A phone call changed my life.

Like many people, I had known both joy and hardship. After decades of working as a chef, I developed back problems that required surgery and forced me to rethink my career. I transitioned to teaching culinary arts, a role I loved deeply. Teaching gave me purpose and connection, and I felt fortunate to have found a new path.

Then I began having trouble walking. My doctors were puzzled. Almost as an aside, I mentioned something else that felt strange. I was struggling to come up with the correct responses while watching my favorite game show. That comment led to a brain MRI, and soon after, another phone call. This one brought a diagnosis I never expected. I had multiple sclerosis.

Suddenly, everything felt uncertain. I moved from my three‑story townhouse to a small, accessible, one‑level home. I could no longer work or lead important meal programs at my church. Within a short period of time, I also lost my husband and my mother. My sense of identity slipped away, and depression took hold. Although a small group of friends stayed close, I felt lost and disconnected from the life I once knew.

Finding Kessler Foundation marked a turning point.

Thanks to the Foundation's research, I began learning how to better manage both my physical challenges and my mental well‑being. I discovered that I was far from alone. Research showed that between 30 and 50 percent of people living with MS experience depression. Knowing this helped me understand my own struggles with more compassion and less self‑blame. Participating was eye‑opening, though not always easy. Fatigue is a common effect of MS, and the studies could be exhausting. Still, my research team shared practical strategies to help me conserve energy and maintain balance in my daily life. With their guidance, I slowly began to reengage with the world around me.

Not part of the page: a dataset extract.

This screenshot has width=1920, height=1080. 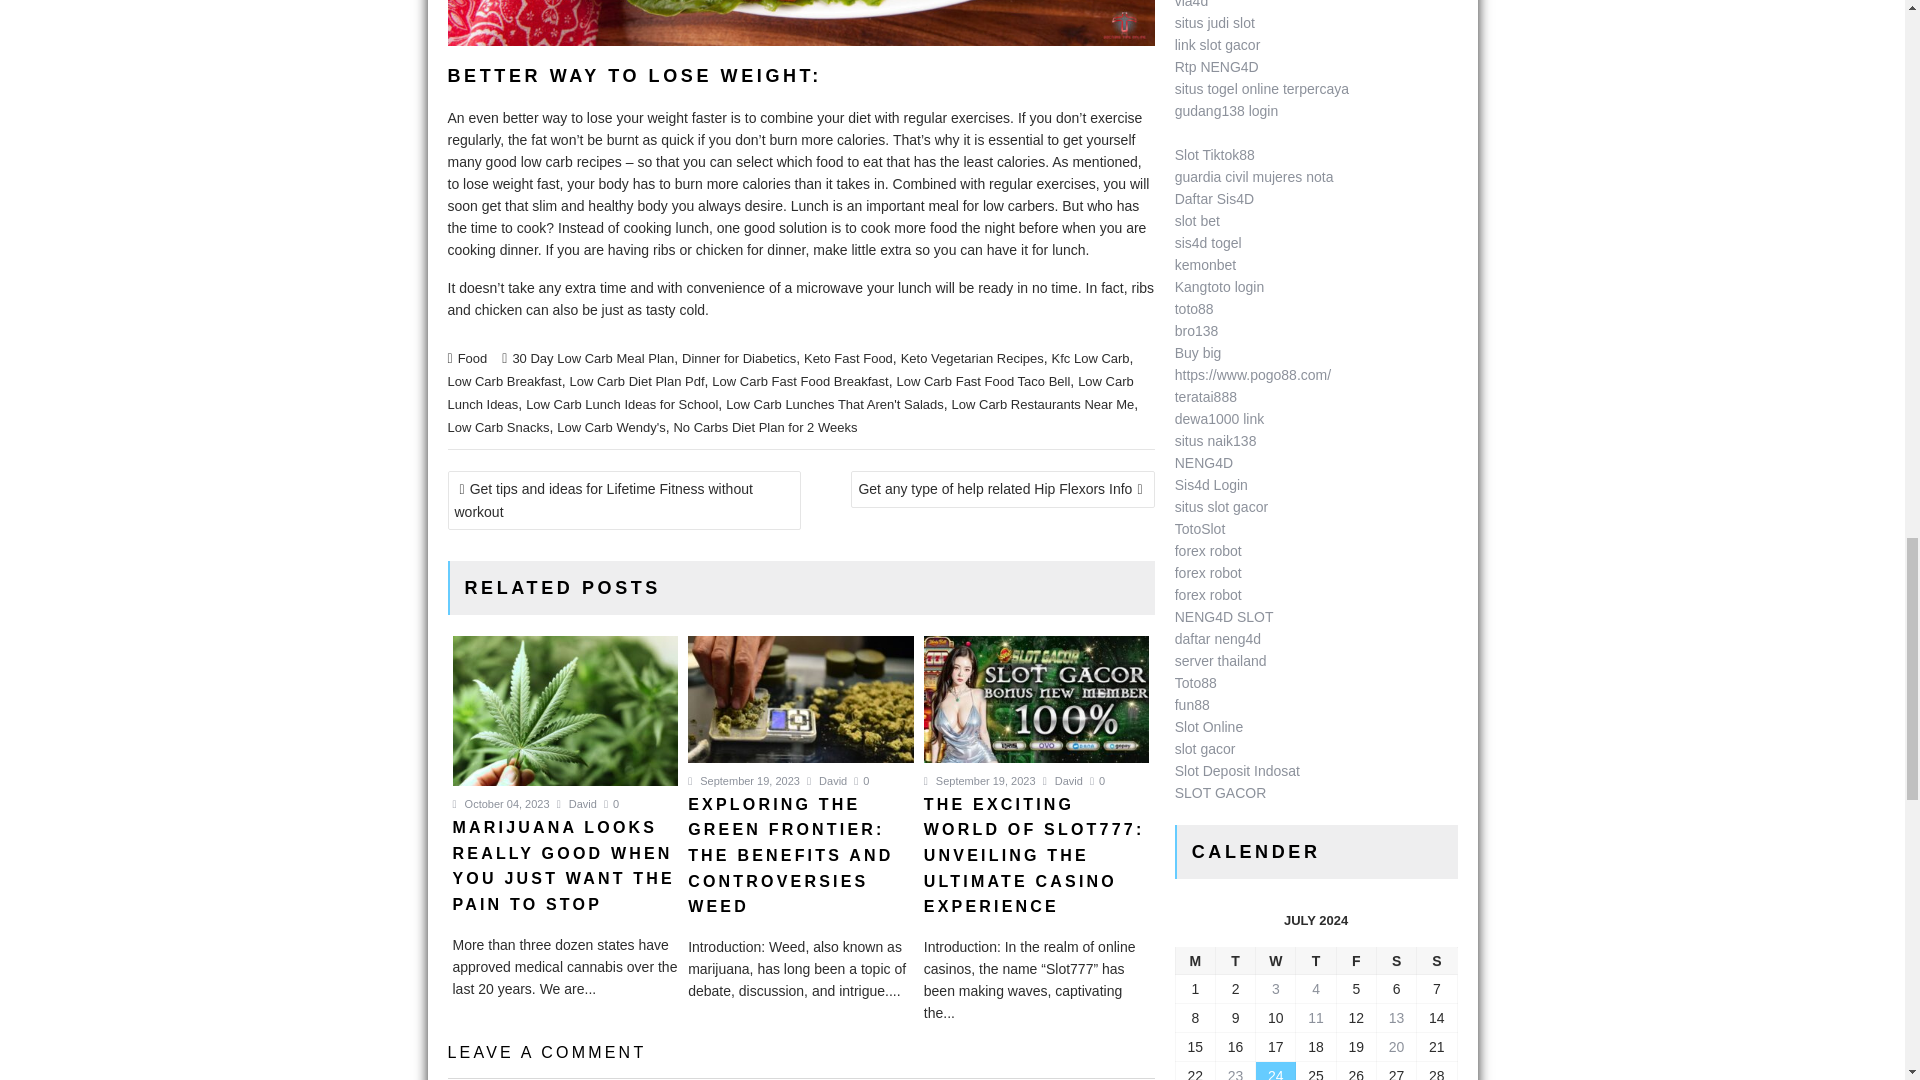 What do you see at coordinates (1396, 962) in the screenshot?
I see `Saturday` at bounding box center [1396, 962].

I pushed myself to reconnect socially, even when it felt uncomfortable. I learned to accept the accommodations I sometimes need, rather than seeing them as limitations. At home, I found peace in my small but beautiful garden. A ramp from my back door and elevated beds allow me to tend my plants and flowers. It has become a place of calm where healing continues and hope quietly grows. I came to accept my diagnosis and adapt to the life ahead. I learned to face fear directly, set concrete goals, and rebuild meaningful routines. Most importantly, I learned not to give up on myself.

Because of my experience with Kessler Foundation, I no longer feel as though I am simply surviving. I am living with intention and confidence in ways I never thought possible after my diagnosis. Research has given me tools, understanding, and a renewed sense of control over my future.

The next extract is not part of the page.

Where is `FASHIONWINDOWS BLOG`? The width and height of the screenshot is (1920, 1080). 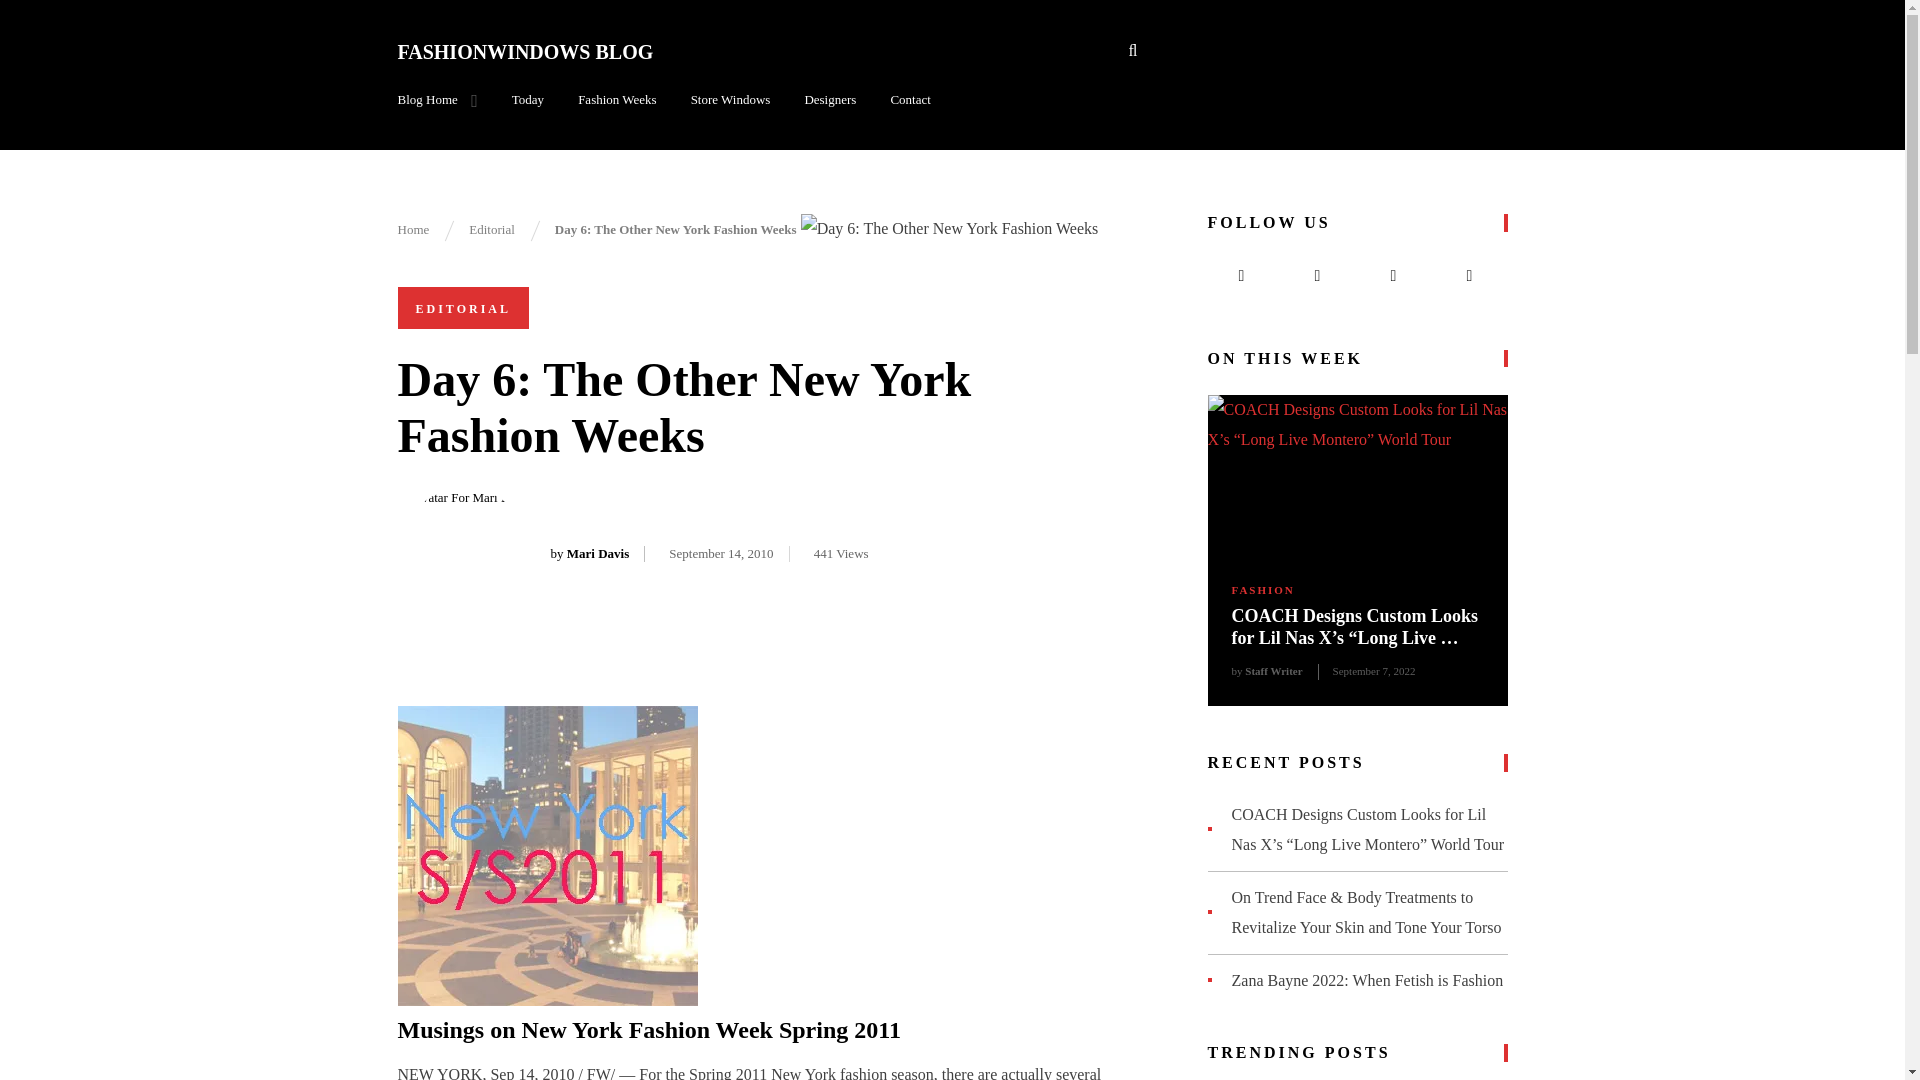 FASHIONWINDOWS BLOG is located at coordinates (526, 52).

I continue to participate in research because there is still so much to learn about living well with multiple sclerosis. Each study deepens my understanding and strengthens my resolve. I am grateful for the opportunity to contribute to work that may help others navigate their own journeys with MS.

My life may look different than it once did, but it is still full, meaningful, and growing. And for that, I am profoundly thankful.